- Given records
..............................
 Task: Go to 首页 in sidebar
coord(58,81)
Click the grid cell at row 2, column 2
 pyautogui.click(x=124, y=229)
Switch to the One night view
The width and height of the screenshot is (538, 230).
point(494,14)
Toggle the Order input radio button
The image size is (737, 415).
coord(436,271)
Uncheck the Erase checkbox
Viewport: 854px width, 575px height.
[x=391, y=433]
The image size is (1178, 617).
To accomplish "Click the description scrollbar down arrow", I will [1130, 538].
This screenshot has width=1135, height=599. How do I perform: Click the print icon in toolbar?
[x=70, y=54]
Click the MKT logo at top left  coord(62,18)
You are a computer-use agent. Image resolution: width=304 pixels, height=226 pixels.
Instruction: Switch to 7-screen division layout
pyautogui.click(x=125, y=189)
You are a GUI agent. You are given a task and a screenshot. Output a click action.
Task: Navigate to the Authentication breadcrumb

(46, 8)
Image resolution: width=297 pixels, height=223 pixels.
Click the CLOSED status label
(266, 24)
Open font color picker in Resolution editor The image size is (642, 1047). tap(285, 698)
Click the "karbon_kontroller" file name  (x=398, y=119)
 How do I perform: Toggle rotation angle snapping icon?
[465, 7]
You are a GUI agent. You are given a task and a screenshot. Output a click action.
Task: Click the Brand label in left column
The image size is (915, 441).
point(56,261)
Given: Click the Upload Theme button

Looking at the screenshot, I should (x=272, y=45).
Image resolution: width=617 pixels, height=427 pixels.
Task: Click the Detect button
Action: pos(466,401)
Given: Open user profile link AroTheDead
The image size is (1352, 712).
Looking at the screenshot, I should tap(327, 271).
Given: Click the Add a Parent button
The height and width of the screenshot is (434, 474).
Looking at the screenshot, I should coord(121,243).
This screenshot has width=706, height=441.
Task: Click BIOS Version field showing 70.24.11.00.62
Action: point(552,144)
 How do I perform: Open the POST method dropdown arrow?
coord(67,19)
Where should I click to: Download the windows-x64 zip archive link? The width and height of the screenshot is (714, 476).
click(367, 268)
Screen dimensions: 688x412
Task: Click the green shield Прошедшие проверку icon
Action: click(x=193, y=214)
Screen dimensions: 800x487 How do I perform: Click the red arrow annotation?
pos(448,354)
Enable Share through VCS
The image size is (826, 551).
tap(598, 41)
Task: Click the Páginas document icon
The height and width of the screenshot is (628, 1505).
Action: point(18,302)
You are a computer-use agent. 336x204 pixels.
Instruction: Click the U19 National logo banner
..............................
- Brief
The lines from the first of the entries through the line holding "Uncheck the Erase checkbox" are to be restated word for word, and no others.

- Exercise output
 Task: Go to 首页 in sidebar
coord(58,81)
Click the grid cell at row 2, column 2
 pyautogui.click(x=124, y=229)
Switch to the One night view
The width and height of the screenshot is (538, 230).
point(494,14)
Toggle the Order input radio button
The image size is (737, 415).
coord(436,271)
Uncheck the Erase checkbox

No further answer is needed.